Une volonté de dissimulation ?
Pourquoi les Ethiopiens n’ont-ils pas intégré les remarques des enquêteurs américains et français ? Ancien pilote et enquêteur, Yves Enderlé précise que "les compétences des NTSB et BEA, entre autres, sont mondialement reconnues".
Dès lors, sa conclusion est simple : "Ne pas vouloir inclure leurs remarques dans le rapport final est preuve soit d’incompréhension totale, soit de volonté de dissimulation, en plus du non-respect de la réglementation", puisque c’est en effet prévu par l’OACI (l’organisation de l’aviation civile internationale), comme le rappelle très clairement le BEA sur son site : "Les dispositions de l’OACI prévoient que l’État qui mène l’enquête envoie un projet du rapport final aux États participant (dans le cas présent au représentant accrédité du BEA pour la France et à celui du NTSB pour les États-Unis). Ceux-ci sont alors invités à présenter aussitôt que possible toutes observations dignes d’intérêt qu’ils souhaiteraient formuler sur le rapport. Si l’État qui a mené l’enquête reçoit des observations dans les 60 jours, il amende le projet de rapport final de façon à y inclure la teneur des observations reçues ou, en cas de désaccord sur celles-ci, et si l’État qui a formulé les observations le souhaite, présente ces observations en annexe au rapport".

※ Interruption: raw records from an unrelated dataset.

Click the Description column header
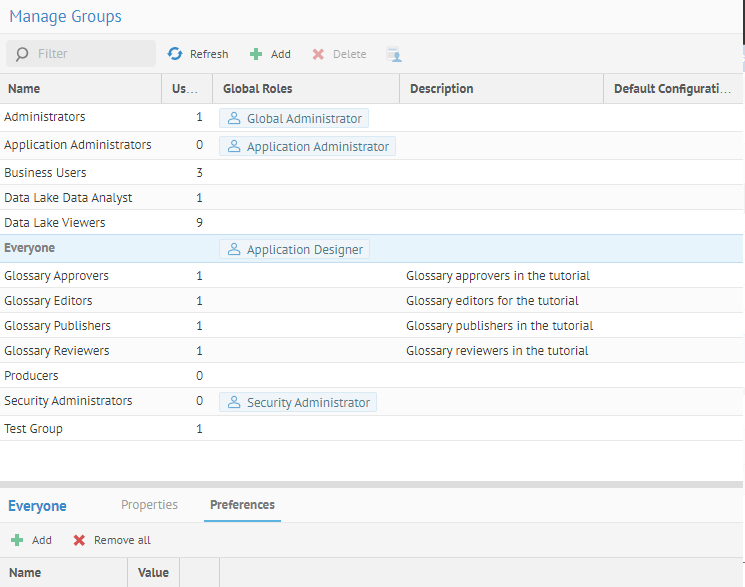The height and width of the screenshot is (587, 745). pos(500,88)
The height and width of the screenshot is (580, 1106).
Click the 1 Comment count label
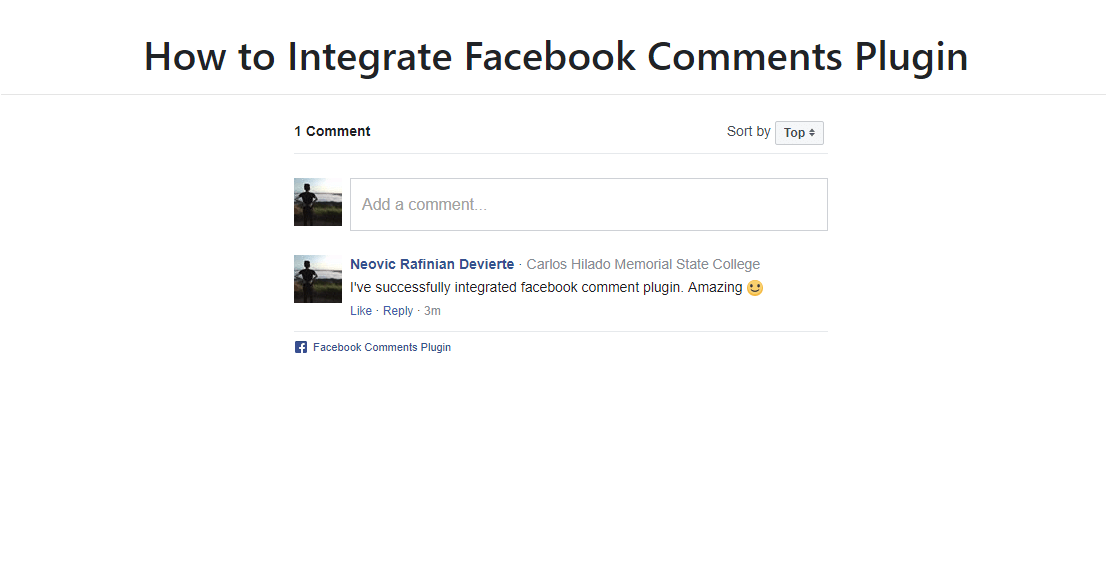point(332,131)
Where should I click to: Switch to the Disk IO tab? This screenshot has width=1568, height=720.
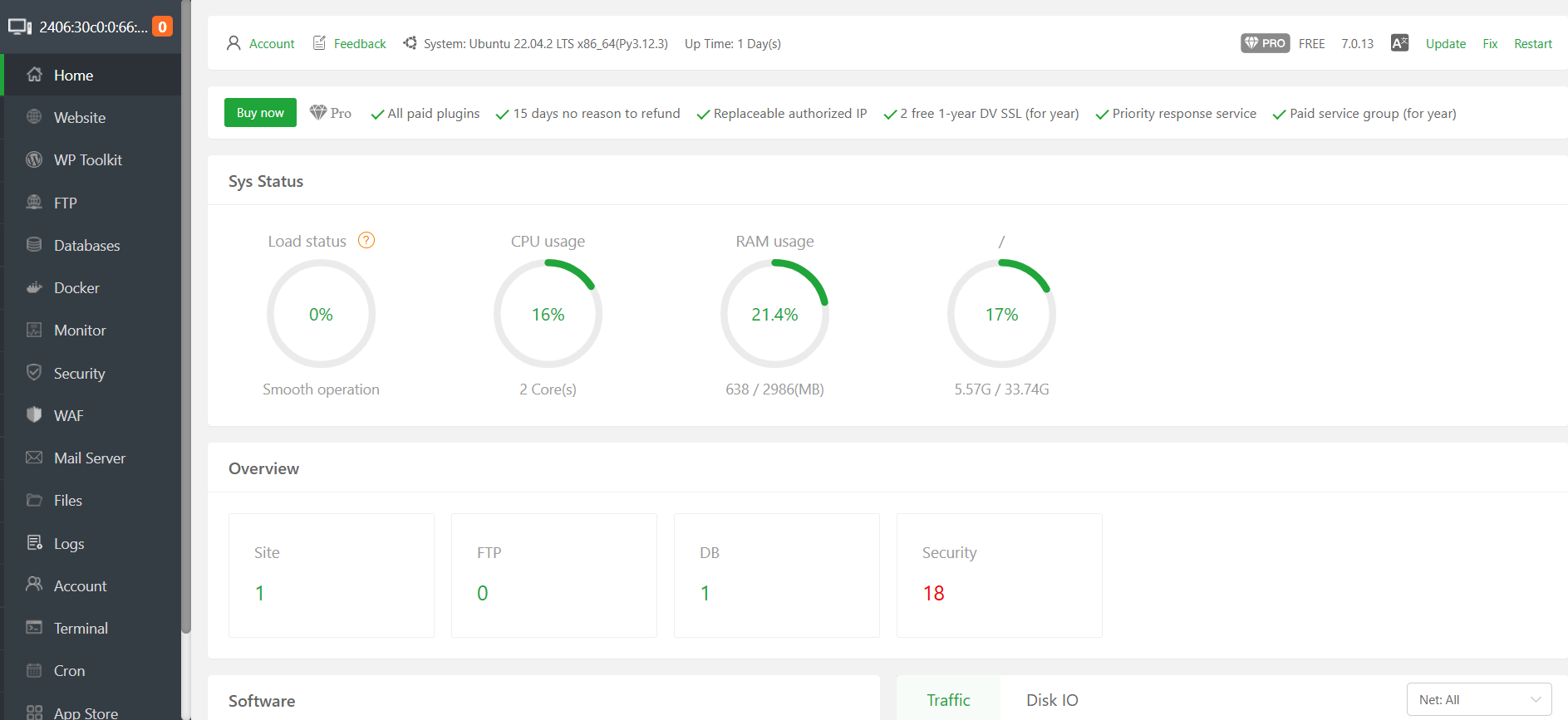click(x=1051, y=700)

Le bureau d’enquête français explique encore qu’à partir de janvier 2021, le NTSB et le BEA ont été consultés sur un projet de rapport final élaboré par l’EAIB et que tant les enquêteurs américains que français ont demandé que "les aspects relatifs à la performance de l’équipage soient mieux exposés et analysés". Mais, conclut le BEA, "ces échanges n’ont pas permis d’aboutir à des modifications satisfaisantes et ont conduit le NTSB et le BEA à demander la mise en annexe de leurs observations au rapport final". Ce qui n’a pas été fait.
Une image mise à mal
Expert en aéronautique, Waldo Cerdan rappelle qu’Ethiopian Airlines est une compagnie nationale qui jouit, sur le plan international, d’une image d’excellence en termes d’efficacité opérationnelle et de profitabilité : "Elle a connu une croissance spectaculaire ces dix dernières années triplant quasiment sa flotte, le nombre de passagers transportés, le cargo, tout en restant rentable. Elle est également membre d’une alliance – Star Alliance – de renommée mondiale. Dans ce contexte, les remarques du NTSB et de BEA, pour pertinentes qu’elles soient, mettent à mal cette image d’autant plus qu’elles mettent en cause de potentiels dysfonctionnements systémiques, tant au niveau de la sélection/formation de pilotes que des procédures de suivi au niveau de la maintenance. Donc, bien que les autorités éthiopiennes auraient dû intégrer les remarques du NTSB et du BEA, on comprend leur réticence à le faire puisque cela revient à rédiger, eux-mêmes, un texte qui pourrait servir d’acte d’accusation à leur endroit ".